Quoted passage ▸
But it’s my boys, my little (big) boys who have taught me so much about being a mother.

What have I learned about having boys and not just any kind of boys, tween boys?

I’ve learned lots, but 10 things really stick out to me.

  1. I’ve learned that starting early with the – Don’t think you’re not going to get a kiss from me – mantra has been the best way to go. Kisses are a must in my house. You’re never too cool or too big for a kiss and hug. I always tell my kids, the ones at school who would dare say anything… I can assure you are the ones wishing that their parents kissed and hugged them more often. Boys are different than girls. You need to really be open because they can close shut as tight as clams! You need to make sure you’re always TRYING to get more out of them.
  2. I’ve learned that being open with my kids about alcohol, drugs, bad influences (meaning kids) is important. I’m not a shy person, so I’ve never shied away from issues or problems or situations if I think they’re important to address. I’ve seen this openness, especially with my 2 oldest be ultra important. It’s allowed for a 2-way dialogue and I am beginning to learn and hear from them things that *maybe* I don’t want to know, but so happy I do know.

Challenge ▸
From the passage on raising tween boys, copy the stretch from "1. I’ve learned" through "out of them." word for word.

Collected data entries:
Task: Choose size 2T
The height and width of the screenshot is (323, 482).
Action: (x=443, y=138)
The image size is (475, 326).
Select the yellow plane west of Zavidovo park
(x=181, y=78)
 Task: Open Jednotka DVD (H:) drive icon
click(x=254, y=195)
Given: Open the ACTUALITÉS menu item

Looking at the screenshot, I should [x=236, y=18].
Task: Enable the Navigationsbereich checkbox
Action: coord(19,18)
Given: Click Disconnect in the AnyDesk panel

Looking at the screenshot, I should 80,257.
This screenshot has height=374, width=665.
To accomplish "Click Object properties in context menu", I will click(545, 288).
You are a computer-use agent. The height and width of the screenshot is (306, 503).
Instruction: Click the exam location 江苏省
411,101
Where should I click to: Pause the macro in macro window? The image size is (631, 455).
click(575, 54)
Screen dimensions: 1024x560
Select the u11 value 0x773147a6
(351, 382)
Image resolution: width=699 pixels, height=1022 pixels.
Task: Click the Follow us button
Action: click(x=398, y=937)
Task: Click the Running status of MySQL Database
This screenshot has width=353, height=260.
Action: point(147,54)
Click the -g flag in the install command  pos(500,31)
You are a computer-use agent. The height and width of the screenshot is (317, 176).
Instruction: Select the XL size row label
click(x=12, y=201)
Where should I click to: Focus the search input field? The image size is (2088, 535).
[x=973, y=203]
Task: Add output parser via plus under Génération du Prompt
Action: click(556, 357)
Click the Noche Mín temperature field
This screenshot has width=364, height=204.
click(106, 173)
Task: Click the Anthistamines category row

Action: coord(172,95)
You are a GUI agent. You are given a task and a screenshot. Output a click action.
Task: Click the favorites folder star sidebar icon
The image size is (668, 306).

Answer ▸
1. I’ve learned that starting early with the – Don’t think you’re not going to get a kiss from me – mantra has been the best way to go. Kisses are a must in my house. You’re never too cool or too big for a kiss and hug. I always tell my kids, the ones at school who would dare say anything… I can assure you are the ones wishing that their parents kissed and hugged them more often. Boys are different than girls. You need to really be open because they can close shut as tight as clams! You need to make sure you’re always TRYING to get more out of them.